The possible solutions

There are a number of solutions for selfhosted podcast apps. I had the following requirements in my mind:

  • Needed to sync at least completed episodes
  • Needed a web player, because I’m just used to doing many things in the browser these days
  • Bonus: Sync listening position in a started episode

On my “services to look at” list, I already had Podgrab. But looking at the Github repo, the last commit was from September 2022 - a bit too long ago for my taste. But looking at the open issues, I saw this one advertising an alternative.

It is written in Rust

Well excellent. That universal moniker for quality software. (I’m sorry Rustaceans. I know you really like your language. And I promise I will most likely come around to your language. Once the community has gotten past its proselytizing phase.)

→ **Dataset extract**:
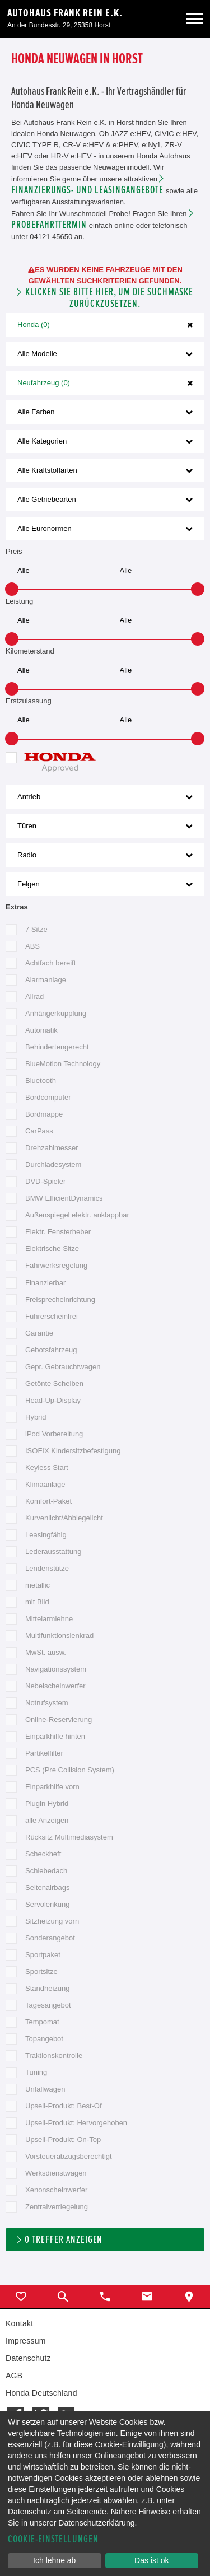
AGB (14, 2375)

→ **Your goal**: Retype the part of the text on selfhosted podcast apps that opens with the words containing "Well excellent. That" and closes with "its proselytizing phase.)". The listing has no role in what follows.

→ **Worked answer**:
Well excellent. That universal moniker for quality software. (I’m sorry Rustaceans. I know you really like your language. And I promise I will most likely come around to your language. Once the community has gotten past its proselytizing phase.)